BEGIN Data for analysis
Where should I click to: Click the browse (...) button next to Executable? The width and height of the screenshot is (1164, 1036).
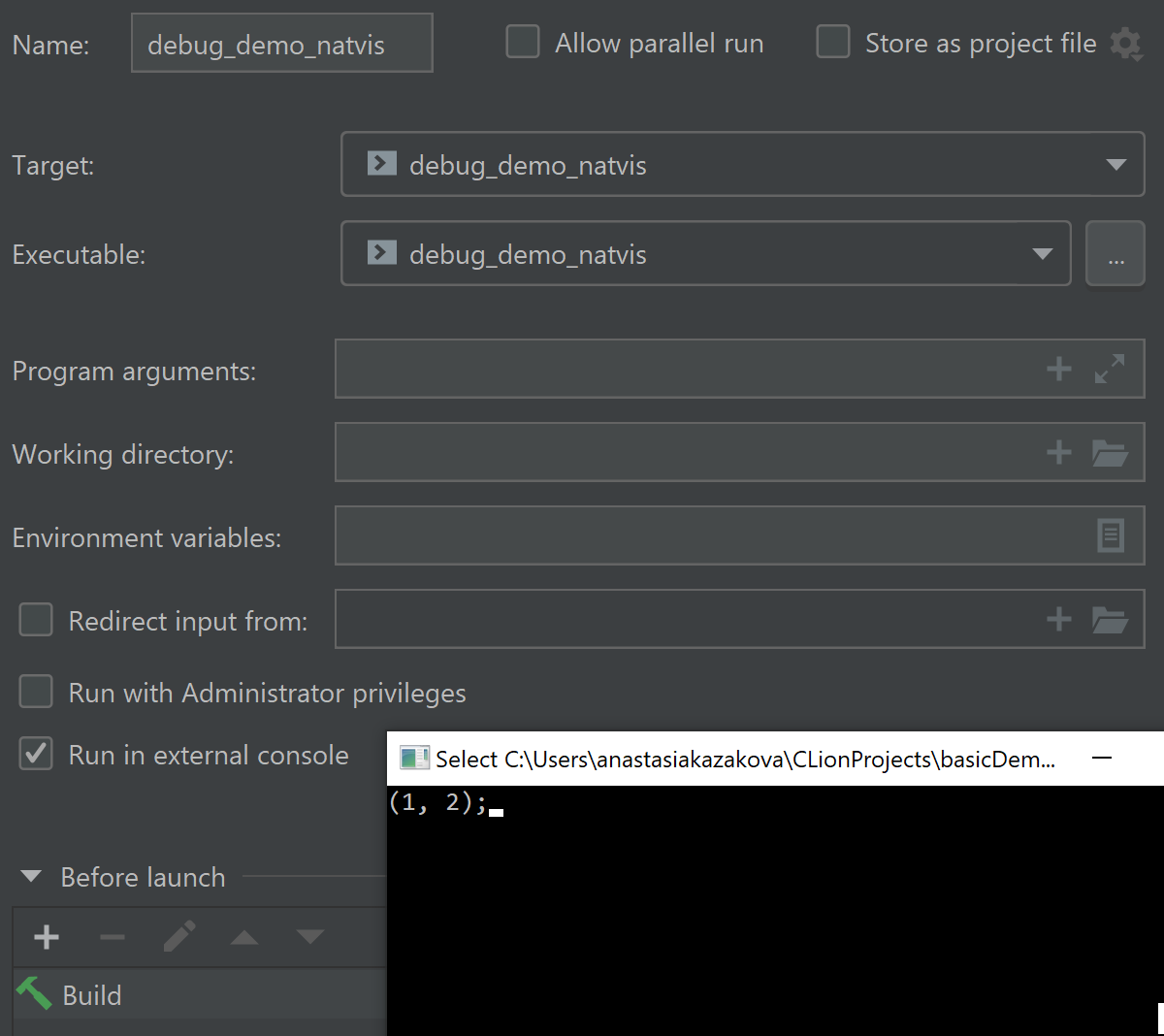[x=1116, y=253]
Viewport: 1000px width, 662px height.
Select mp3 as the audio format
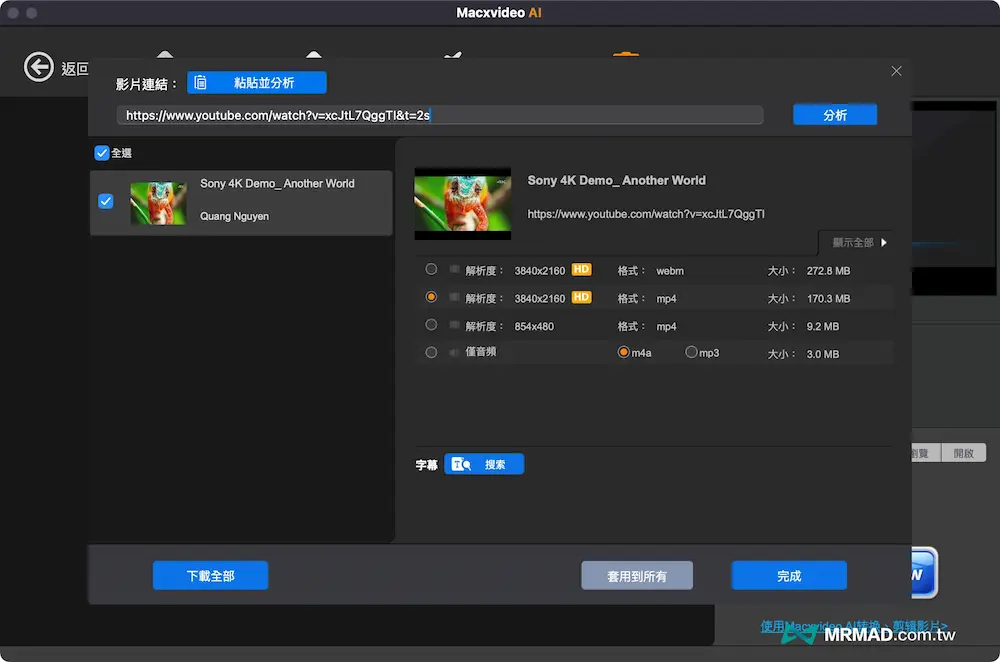pyautogui.click(x=691, y=353)
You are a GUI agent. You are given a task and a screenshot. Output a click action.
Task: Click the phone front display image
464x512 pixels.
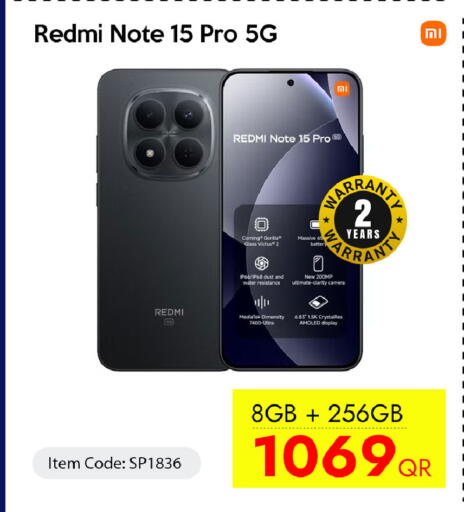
END Data for analysis
After locating the line containing "You are a GUI" in the entries above, repeat only it and each later line through the end, exactly, without any pictures.

You are a GUI agent. You are given a task and a screenshot. Output a click action.
Task: Click the phone front display image
464x512 pixels.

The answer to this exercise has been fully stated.